STF discute limites da multa isolada em matéria tributária

STF discute limites da multa isolada em matéria tributária

O Supremo Tribunal Federal (STF) retomou, pela quinta vez, o julgamento sobre o caráter confiscatório da chamada multa isolada, aplicada quando o contribuinte descumpre obrigações acessórias no campo tributário, como a emissão de notas fiscais ou entrega de declarações. A controvérsia está no Recurso Extraordinário 640.452, com repercussão geral reconhecida.
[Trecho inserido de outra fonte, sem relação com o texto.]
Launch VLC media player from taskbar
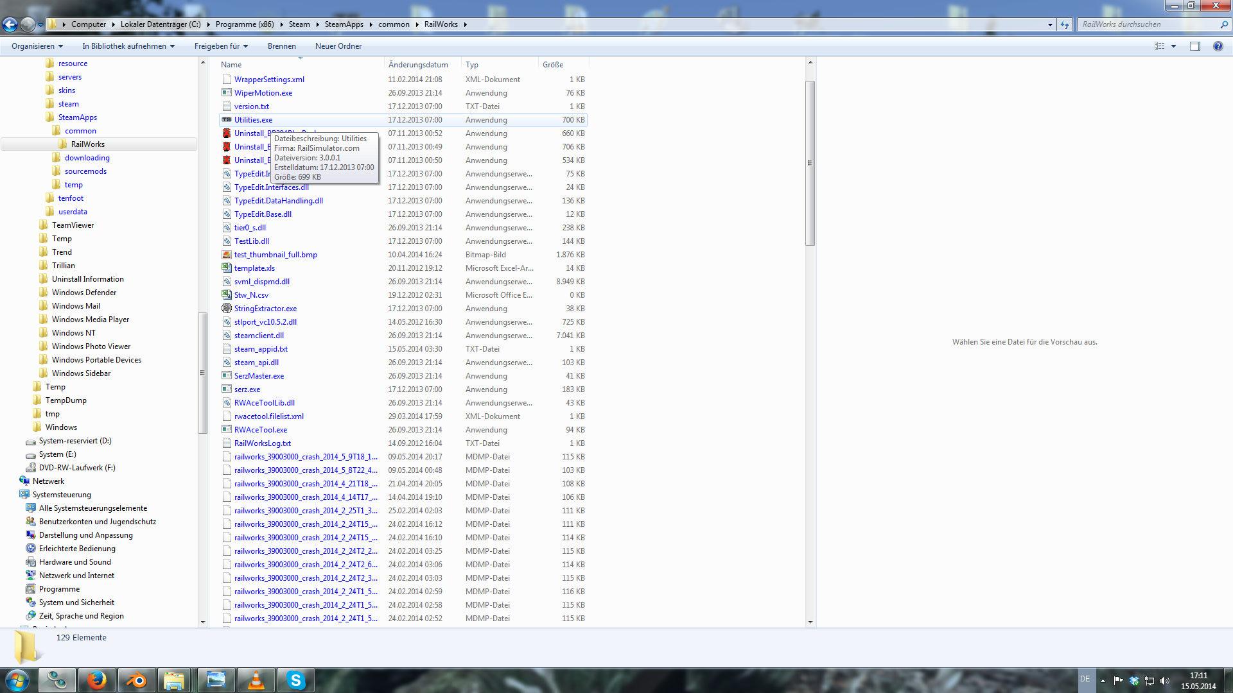click(256, 680)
Divergência sobre o teto da penalidade

O relator, ministro Luís Roberto Barroso, propôs a fixação de um limite máximo de 20% sobre o valor do tributo devido ou pago, sendo acompanhado pelo ministro Edson Fachin. Já o ministro Dias Toffoli defendeu uma margem mais elevada: até 60% do valor do tributo em caso de descumprimento de obrigação acessória, podendo chegar a 100% em hipóteses agravadas. Quando não houver tributo vinculado, Toffoli sugere teto de 20%, com possibilidade de aumento para 30% em situações agravantes. O ministro Cristiano Zanin seguiu essa última posição.

Caso concreto: Eletronorte x Rondônia

A discussão surgiu a partir de lei de Rondônia, hoje revogada, que previa multa de 40% sobre o valor da operação pela não emissão de nota fiscal. No processo, a Eletronorte foi autuada em R$ 168,4 milhões por não emitir notas fiscais na compra de diesel para geração termelétrica. O ICMS devido já havia sido recolhido por substituição tributária, mas a penalidade imposta correspondeu ao dobro do tributo pago.

Impacto nacional

Levantamento apresentado pela Associação Brasileira de Advocacia Tributária (Abat) mostra que em 11 Estados a multa por descumprimento de obrigação acessória é calculada sobre o valor da operação — e não sobre o tributo —, o que eleva significativamente a carga para os contribuintes. Estão nesse grupo: São Paulo, Rio de Janeiro, Minas Gerais, Goiás, Mato Grosso, Paraná, Santa Catarina, Amapá, Ceará, Rio Grande do Norte e Sergipe.

Ponto central

O julgamento, iniciado em novembro de 2022, já foi interrompido por dois pedidos de vista e dois destaques posteriormente cancelados. O resultado fixará balizas para todo o país, delimitando até que ponto o poder sancionatório do Fisco pode avançar sem configurar confisco, em afronta ao artigo 150, IV, da Constituição.